## EXERCISE OBJECTIVE:
Print each entry as it appears. Images stay out of the copy.

## Dataset entries:
━━━━━━━━━━━━━━━━━━━━━━━━━━━━━━

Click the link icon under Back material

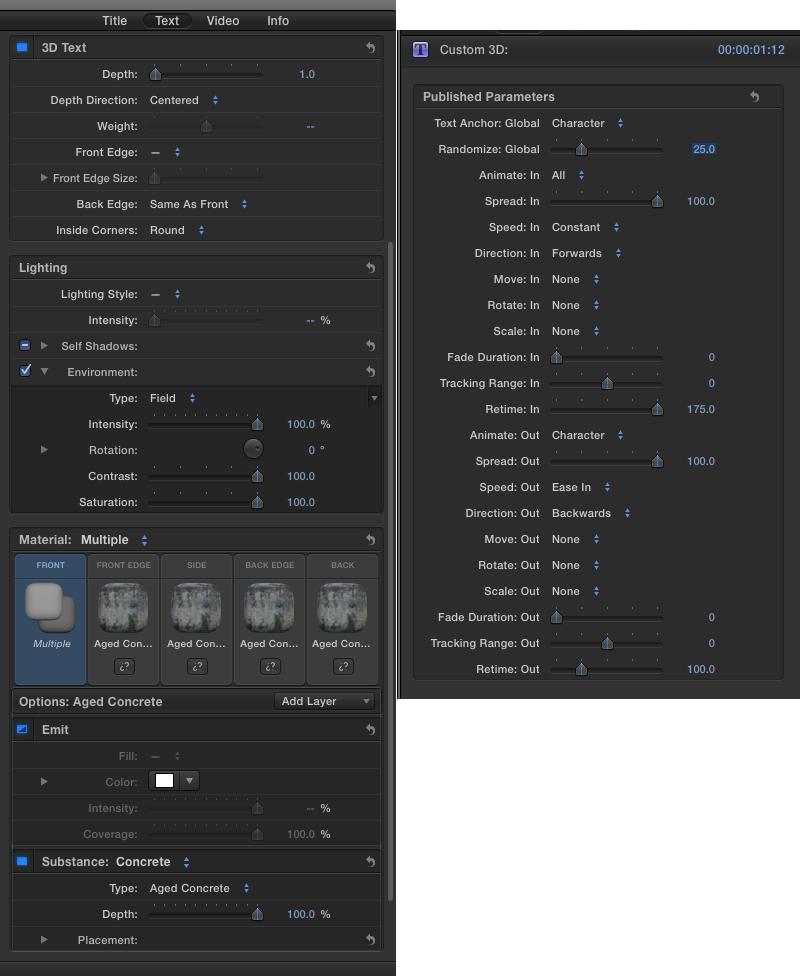[343, 666]
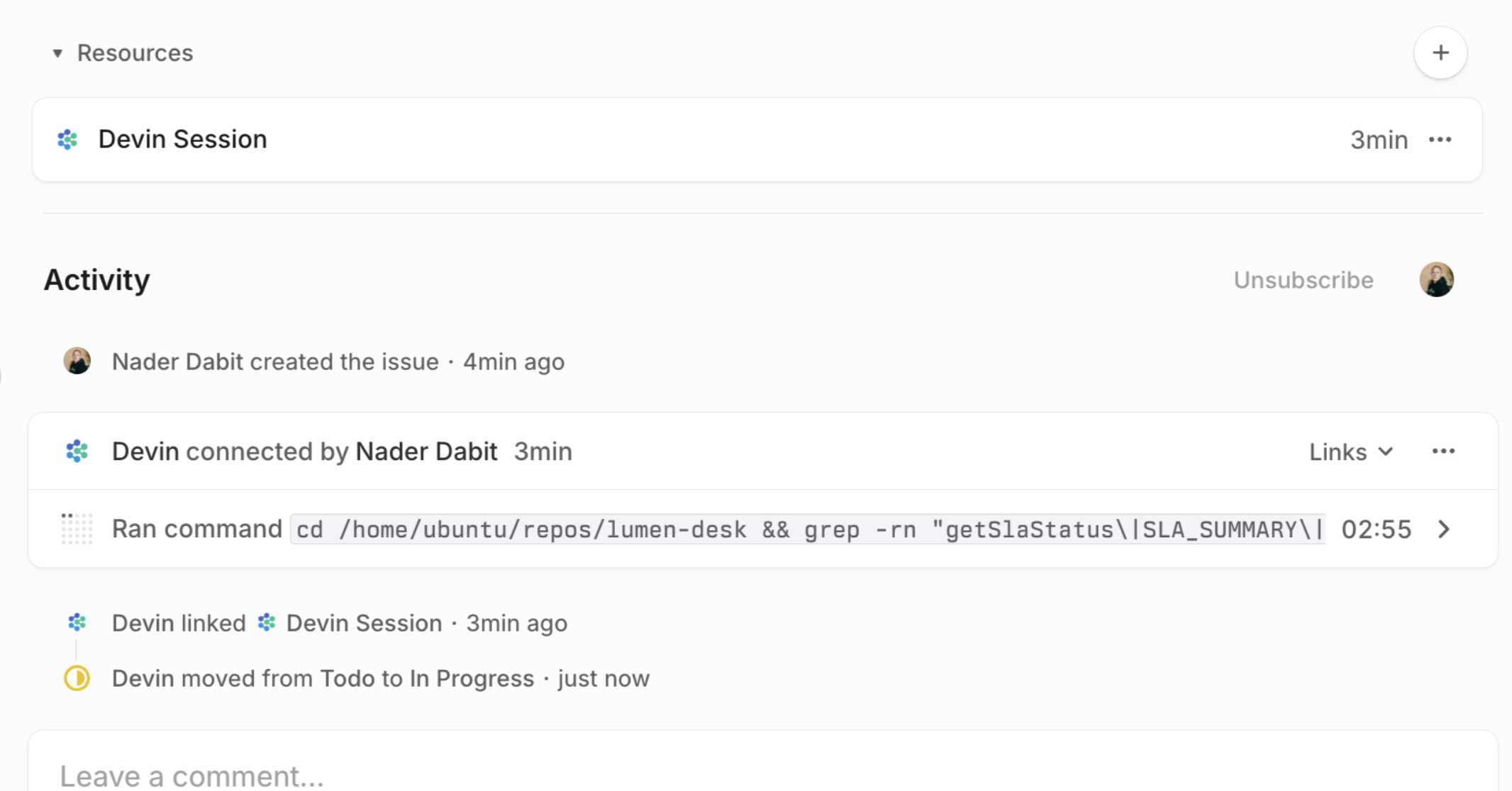This screenshot has height=791, width=1512.
Task: Open more options for Devin Session resource
Action: (1440, 140)
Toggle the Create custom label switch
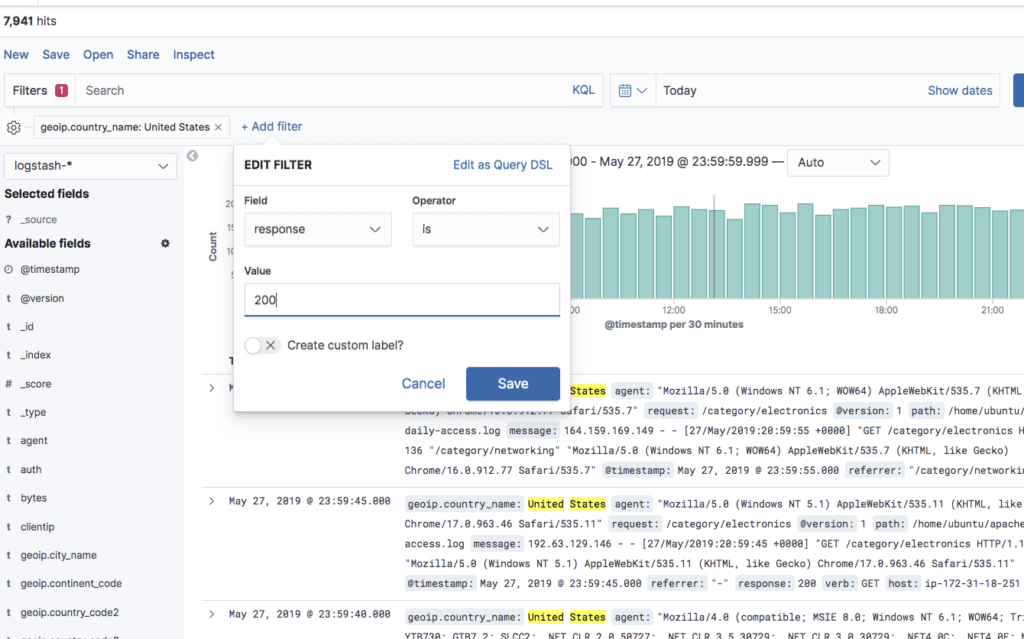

━━━━━━━━━━━━━━━━━━━━━━━━━━━━━━

## ANSWER SPACE:
Click the link icon under Back material

[343, 666]
This screenshot has height=791, width=1512.
Task: Open more options for Devin Session resource
Action: (1440, 140)
Toggle the Create custom label switch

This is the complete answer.